## WHAT THE TASK REQUIRES
Please copy, with no word changed, only the run of lines that opens with the line containing "Open more options" and closes with the last line below.

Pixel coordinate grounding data
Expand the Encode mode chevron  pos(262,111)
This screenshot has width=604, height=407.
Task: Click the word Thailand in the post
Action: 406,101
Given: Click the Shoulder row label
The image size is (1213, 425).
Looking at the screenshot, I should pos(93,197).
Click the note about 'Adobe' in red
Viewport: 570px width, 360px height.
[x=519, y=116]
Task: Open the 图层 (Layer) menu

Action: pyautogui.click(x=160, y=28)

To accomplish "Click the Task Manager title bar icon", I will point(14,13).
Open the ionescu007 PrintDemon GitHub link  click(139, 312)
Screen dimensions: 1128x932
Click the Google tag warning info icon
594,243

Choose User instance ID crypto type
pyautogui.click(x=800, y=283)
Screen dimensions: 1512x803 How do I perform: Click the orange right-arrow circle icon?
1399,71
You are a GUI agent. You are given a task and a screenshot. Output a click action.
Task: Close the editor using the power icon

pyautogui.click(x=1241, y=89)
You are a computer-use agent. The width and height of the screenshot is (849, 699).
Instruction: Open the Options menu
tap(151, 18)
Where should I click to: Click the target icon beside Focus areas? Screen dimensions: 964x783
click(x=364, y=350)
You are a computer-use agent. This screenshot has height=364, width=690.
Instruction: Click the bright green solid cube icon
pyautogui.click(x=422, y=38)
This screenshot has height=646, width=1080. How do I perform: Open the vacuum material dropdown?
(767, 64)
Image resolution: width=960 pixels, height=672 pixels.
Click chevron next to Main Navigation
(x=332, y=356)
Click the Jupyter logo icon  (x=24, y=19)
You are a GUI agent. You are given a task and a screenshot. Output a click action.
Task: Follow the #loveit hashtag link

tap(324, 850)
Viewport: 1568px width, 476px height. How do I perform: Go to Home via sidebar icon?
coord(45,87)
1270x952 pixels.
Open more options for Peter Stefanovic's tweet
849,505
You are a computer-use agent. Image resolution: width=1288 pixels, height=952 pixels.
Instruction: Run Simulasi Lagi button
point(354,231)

## REPLY
Open more options for Peter Stefanovic's tweet
849,505
You are a computer-use agent. Image resolution: width=1288 pixels, height=952 pixels.
Instruction: Run Simulasi Lagi button
point(354,231)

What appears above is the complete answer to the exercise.